Although we had stayed in the Pousada of Palmela several times in the past we had never visited Setubal, the port on the Sado Estuary below the hotel. We decided to spend a day in Setubal and particularly wanted to visit the Monastery of Jesus in Setubal.

The road through the valley

As you look out of the Pousada, over the Arrabida Mountains, you can see a road winding through the valley below. This is not the main road to Setubal but the quiet and pretty alternative route which we took down into Setubal.

Pousada of Palmela on the hilltop
Pousada of Palmela on the hilltop
In the valley below Palmela
In the valley
Cork oaks along the valley road in Palmela
Cork oaks along the valley road

A brief history

Setubal has a long history, dating back to the Romans, and even pre-Roman people. It is situated at the mouth of the Sado River, on an estuary which looks like an inland sea and which has a narrow outlet into the Atlantic. At the beginning of the 20th century the port was the centre of Portugal’s fishing industry, specialising in processing and canning sardines. None of these factories remain today.

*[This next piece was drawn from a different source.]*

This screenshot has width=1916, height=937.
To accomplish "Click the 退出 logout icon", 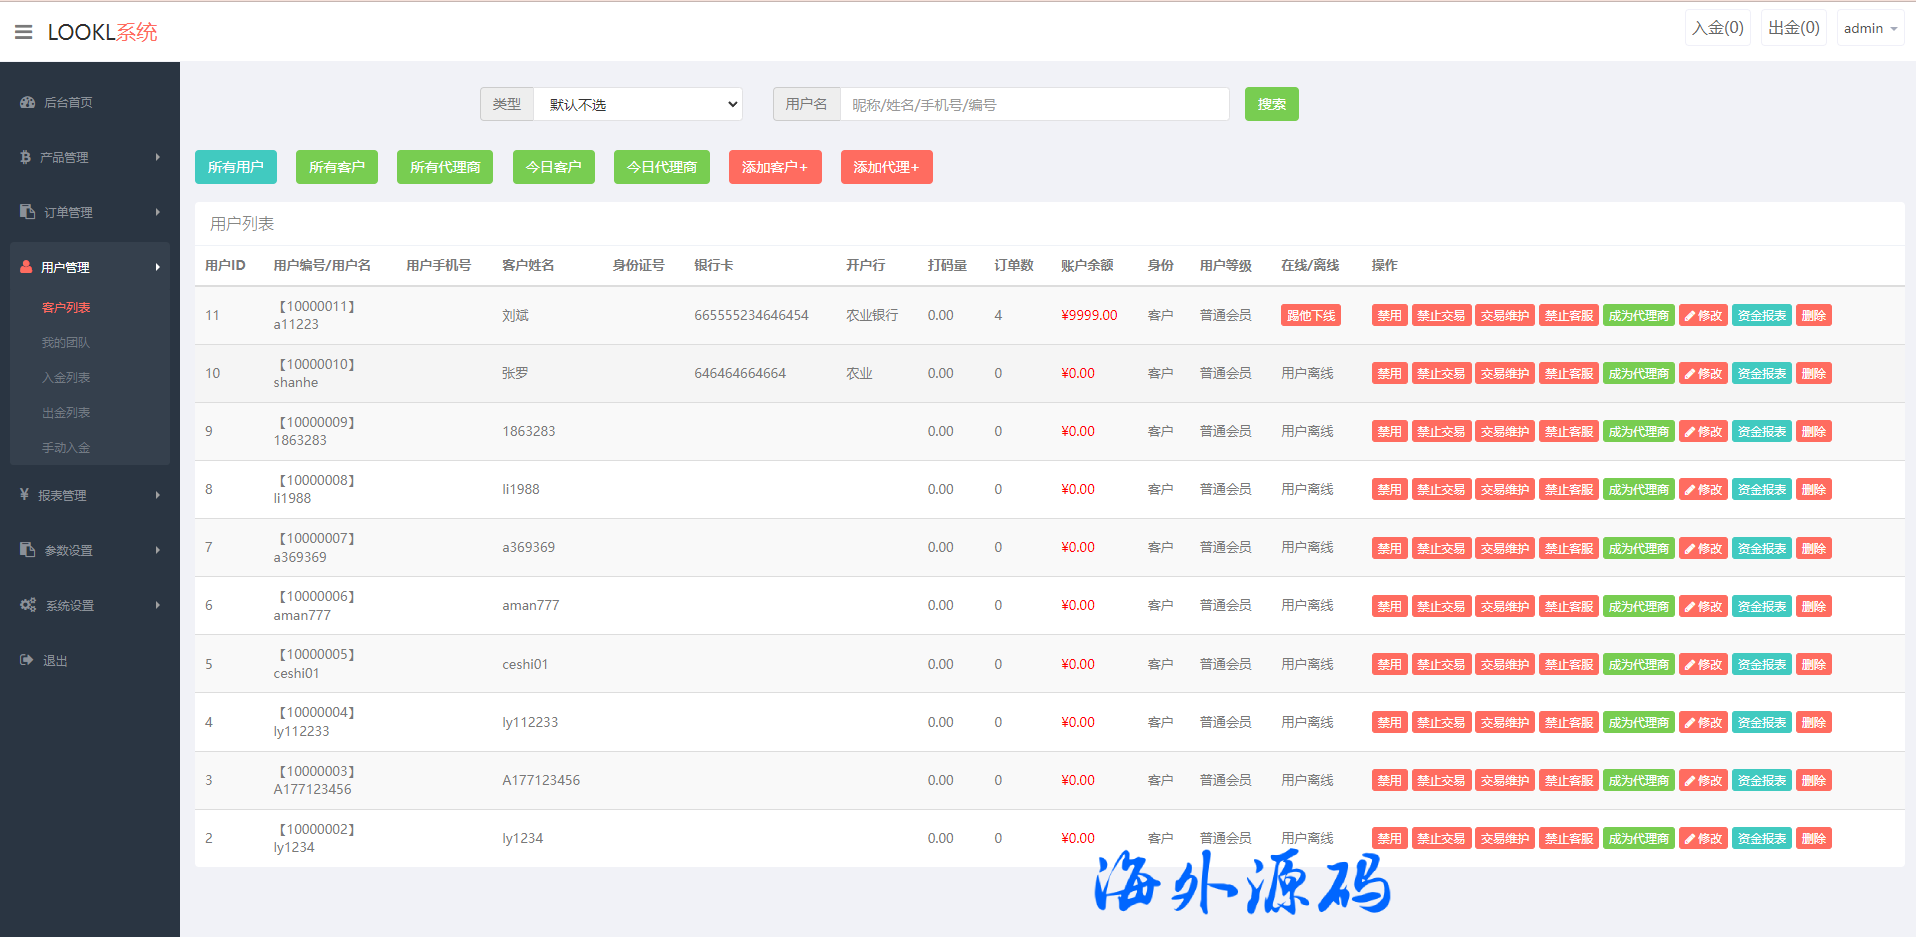I will (27, 660).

Roman fish-salting tanks in the town
Roman fish-salting tanks in the town

Monastery of Jesus in Setubal

The Monastery of Jesus dates from c.1490-95 and, oddly, it was built outside the walls of the city. The architect was Diogo de Boitaco who also worked on the Monastery of San Geronimos in Lisbon. This is one of the main cultural attractions in the town.

The nuns of the Poor Clares moved into the Monastery. Saint Clare dedicated her order to the principles of Saint Francis of Assisi and insisted on vows of extreme poverty – the nuns should not own property and should live on alms. I can’t find out when the Monastery closed – perhaps in the 1830s when the State expropriated church property. The Monastery was converted to the Hospital da Misericorda which closed in 1959.

The Church of Jesus in Setubal
The Church of Jesus facing Jesus Square

As we walked through the door we were astounded by the interior, and particularly by the twisted, Manueline columns. The blue tiles along the walls also showed some extraordinary scenes and figures!

Marble pulpit and wall tiles in Setubal
Marble pulpit and wall tiles
Tiles in the church of Jesus in Setubal
‘Interesting’ tiles in the church

The adjacent Monastery is a museum but it was closed for ‘work’ when we visited.

Municipal Museum of Setubal

The former Bank of Portugal building in the town now houses the Municipal Museum which opened here in 2013. And here we were lucky because paintings which used to form the altarpiece of the Church of Jesus were on display.

Municipal Museum in Setubal
Municipal Museum in Setubal
Altarpiece paintings of the Church of Jesus
Altarpiece paintings of the Church of Jesus
Details from one of the paintings
Details from one of the paintings
Apparition of the angel to Saints Clara, Ines and Colette, c.1517-30

Mercado do Livramento – The Covered Market

And then we visited the covered market which was established in 1930 and completely renovated c.2010. The most typical dish here is fried cuttlefish, a little like calamari but with more character, and the strawberries and oranges are wonderful! I think I will let the pictures say it all!

Exploring is hard work and at this point a restorative drink was needed!

The weather was good, the skies were blue and it had been easy to spend a day in Setubal, so we planned to return for a second day!

2 Responses

  1. restlessjo

    We stayed in Setubal last November, and I really enjoyed the place. Such a combination of ruin and grandeur in the historic centre and the Church of Jesus was simply astonishing. Did you manage a visit to Portinho da Arrabida just around the coast? The nicest small museum there in the little fort above the bay!